Through WFP MIYI, Michigan high school students researched one of 20 key global issues surrounding food security and food access in a developing country of their choice. Topics Michigan students chose included improving infrastructure in Ukraine to support farm to market, developing sustainable agriculture in Jamaica, and increasing food security through education and awareness in Yemen.
The day’s activities included a networking lunch with representatives from various Michigan State University (MSU) departments, immersion visits around campus, and a panel discussion of MSU faculty experts facilitated by the 2014 Michigan Global Youth Institute representative Sachin Kumar. In the day’s main event, students presented their findings during roundtable discussions. These discussions consisted of four to five youth and three to four experts.
Makena Schultz and Brian Wibby, MSU Extension 4-H educators and WFP MIYI coordinators, assembled a broad collection of experts for the event. “There are non-profit community groups trying to make headway in providing food security to people in Michigan. There are people at MSU who are doing research about more resilient crops or studying community dynamics in Michigan. We've got some Extension people with hands-on experience,” said Schultz.
Schultz and Wibby wanted multiple perspectives at the table. “There are definitely some people who have contrasting views about the way you should tackle global food access and security” said Schultz. Despite the diverse views, many of the experts agreed on two key points: there is no “silver bullet” to solving food security or food access and many of these issues involve complex, systemic challenges.
Students came to similar conclusions. Raegan Gembarski stated, “All of our issues are caused by, or do cause, multiple other issues. It is like a chain reaction.”
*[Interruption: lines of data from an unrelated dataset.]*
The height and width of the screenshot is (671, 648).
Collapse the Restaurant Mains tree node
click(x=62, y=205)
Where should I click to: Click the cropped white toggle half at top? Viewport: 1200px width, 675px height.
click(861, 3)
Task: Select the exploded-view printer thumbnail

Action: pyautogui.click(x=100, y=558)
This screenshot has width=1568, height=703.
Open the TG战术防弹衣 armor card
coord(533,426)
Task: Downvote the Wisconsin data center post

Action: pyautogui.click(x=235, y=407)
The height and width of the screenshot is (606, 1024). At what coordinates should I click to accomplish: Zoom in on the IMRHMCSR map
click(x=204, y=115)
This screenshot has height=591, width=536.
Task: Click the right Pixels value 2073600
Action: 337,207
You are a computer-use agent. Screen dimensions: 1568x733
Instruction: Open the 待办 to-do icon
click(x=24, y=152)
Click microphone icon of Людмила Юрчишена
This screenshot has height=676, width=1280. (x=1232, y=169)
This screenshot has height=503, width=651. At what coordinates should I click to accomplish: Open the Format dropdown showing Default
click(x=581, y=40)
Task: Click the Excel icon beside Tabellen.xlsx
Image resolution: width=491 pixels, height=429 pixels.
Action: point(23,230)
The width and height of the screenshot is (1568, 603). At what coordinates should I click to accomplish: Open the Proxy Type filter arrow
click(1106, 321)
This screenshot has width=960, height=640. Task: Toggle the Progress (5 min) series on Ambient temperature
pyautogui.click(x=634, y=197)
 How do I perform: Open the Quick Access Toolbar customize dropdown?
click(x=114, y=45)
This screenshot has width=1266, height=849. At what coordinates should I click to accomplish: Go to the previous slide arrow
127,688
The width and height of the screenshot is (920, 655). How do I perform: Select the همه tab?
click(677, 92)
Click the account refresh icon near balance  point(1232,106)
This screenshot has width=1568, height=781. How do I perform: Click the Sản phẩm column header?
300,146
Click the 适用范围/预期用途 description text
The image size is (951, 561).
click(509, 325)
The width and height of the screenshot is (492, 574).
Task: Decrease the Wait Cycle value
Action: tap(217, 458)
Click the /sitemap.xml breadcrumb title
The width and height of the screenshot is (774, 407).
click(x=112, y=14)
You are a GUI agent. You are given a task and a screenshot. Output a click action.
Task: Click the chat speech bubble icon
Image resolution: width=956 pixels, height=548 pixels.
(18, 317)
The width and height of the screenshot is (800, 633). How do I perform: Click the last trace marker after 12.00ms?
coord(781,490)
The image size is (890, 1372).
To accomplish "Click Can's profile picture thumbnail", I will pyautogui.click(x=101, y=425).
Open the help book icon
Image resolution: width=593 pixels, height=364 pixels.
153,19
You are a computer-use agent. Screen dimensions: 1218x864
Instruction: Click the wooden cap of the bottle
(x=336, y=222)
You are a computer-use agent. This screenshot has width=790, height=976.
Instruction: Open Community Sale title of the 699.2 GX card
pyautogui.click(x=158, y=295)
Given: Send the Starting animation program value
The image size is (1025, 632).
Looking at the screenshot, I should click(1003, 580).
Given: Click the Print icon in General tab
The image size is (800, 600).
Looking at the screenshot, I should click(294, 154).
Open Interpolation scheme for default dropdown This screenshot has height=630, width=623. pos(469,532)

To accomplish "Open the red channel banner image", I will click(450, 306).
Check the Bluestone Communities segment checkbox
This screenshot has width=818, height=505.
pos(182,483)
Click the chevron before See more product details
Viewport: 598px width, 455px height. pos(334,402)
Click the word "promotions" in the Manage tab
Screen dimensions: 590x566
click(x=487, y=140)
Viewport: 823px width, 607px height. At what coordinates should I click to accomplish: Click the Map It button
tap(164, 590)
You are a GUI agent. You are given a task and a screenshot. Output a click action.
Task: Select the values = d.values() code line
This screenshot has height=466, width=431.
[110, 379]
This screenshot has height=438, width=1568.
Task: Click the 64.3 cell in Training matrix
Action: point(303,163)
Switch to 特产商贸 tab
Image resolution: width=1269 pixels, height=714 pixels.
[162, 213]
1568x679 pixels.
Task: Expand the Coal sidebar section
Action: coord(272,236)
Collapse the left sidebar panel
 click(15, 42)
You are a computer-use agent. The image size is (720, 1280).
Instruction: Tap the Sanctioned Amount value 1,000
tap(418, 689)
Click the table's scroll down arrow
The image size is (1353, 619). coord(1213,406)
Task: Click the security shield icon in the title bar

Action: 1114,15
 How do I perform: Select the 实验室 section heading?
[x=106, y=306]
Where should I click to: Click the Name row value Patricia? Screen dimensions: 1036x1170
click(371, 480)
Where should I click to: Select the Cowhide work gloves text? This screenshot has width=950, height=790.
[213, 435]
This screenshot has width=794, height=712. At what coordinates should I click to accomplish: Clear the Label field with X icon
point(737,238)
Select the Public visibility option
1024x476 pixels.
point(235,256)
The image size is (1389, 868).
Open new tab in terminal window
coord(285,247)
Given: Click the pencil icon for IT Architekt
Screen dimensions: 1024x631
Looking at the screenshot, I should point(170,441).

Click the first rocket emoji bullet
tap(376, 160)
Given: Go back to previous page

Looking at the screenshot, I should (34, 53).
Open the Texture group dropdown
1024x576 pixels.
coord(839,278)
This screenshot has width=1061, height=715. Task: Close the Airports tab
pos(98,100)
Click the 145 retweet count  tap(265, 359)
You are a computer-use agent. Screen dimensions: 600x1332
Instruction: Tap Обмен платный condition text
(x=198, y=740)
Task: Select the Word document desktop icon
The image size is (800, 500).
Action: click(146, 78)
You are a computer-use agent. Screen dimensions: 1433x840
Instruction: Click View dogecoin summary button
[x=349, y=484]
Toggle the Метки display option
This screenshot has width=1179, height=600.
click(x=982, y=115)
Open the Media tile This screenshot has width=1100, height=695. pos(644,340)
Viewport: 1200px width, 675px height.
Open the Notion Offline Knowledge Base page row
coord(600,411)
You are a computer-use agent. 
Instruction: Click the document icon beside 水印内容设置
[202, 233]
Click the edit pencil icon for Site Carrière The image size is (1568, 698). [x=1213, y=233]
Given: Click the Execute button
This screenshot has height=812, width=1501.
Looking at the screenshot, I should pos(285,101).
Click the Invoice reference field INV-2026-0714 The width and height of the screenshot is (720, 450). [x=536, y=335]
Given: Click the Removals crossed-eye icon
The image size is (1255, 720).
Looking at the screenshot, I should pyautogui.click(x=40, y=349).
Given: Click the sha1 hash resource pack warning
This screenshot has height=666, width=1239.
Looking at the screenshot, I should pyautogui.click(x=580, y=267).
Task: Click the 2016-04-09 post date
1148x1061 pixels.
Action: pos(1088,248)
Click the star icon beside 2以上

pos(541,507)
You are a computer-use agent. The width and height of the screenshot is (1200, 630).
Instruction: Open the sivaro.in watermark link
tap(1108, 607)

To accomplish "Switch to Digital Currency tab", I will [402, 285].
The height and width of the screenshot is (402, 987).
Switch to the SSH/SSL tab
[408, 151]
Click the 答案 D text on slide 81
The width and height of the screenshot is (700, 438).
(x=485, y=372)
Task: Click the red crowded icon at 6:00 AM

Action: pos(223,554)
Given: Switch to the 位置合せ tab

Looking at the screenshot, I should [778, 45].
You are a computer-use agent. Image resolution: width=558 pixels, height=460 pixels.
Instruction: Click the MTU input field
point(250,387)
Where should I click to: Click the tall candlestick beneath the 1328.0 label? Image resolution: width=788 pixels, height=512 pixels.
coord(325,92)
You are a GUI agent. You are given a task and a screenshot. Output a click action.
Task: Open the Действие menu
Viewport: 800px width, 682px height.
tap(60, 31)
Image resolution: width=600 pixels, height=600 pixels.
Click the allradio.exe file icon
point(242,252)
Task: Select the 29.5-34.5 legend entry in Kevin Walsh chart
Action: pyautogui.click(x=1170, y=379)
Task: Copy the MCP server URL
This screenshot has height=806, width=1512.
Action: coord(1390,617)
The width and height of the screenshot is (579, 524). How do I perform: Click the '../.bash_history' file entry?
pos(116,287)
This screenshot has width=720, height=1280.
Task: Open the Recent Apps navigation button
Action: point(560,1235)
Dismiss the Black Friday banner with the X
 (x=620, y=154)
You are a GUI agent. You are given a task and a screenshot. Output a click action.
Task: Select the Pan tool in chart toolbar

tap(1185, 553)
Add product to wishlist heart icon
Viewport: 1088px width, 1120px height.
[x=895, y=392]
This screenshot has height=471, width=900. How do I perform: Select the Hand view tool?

This complexity did not deter the enthusiasm of the youth. “I don’t know what I want to be when I grow up but I always wanted to make a difference,” said Francine Barchett. “This is something that’s impacting other people.”
Jessica McDaniels added, “It won’t just end here. I'm going to go home and everything that I learned here, whether we go to [the Global Youth Institute] or not, I'll still have all the knowledge gained from the paper that I can use to do other things.”
Six participants from the local WFP MIYI have been selected to attend the Global Youth Institute in Iowa as Michigan youth delegates. There, youth delegates will interact with Nobel and World Food Prize Laureates, discuss food security and food access issues with international experts, have the opportunity to engage in community-based projects and apply to prestigious paid internships.
Schultz plans to continue expanding WFP MIYI and get more youth excited and involved, “I feel like that's the only way we can tackle these big problems, is to get young people involved. Let's engage them and help them develop the skill set and make some professional connections; you'd be amazed at the caliber they can contribute to a community.”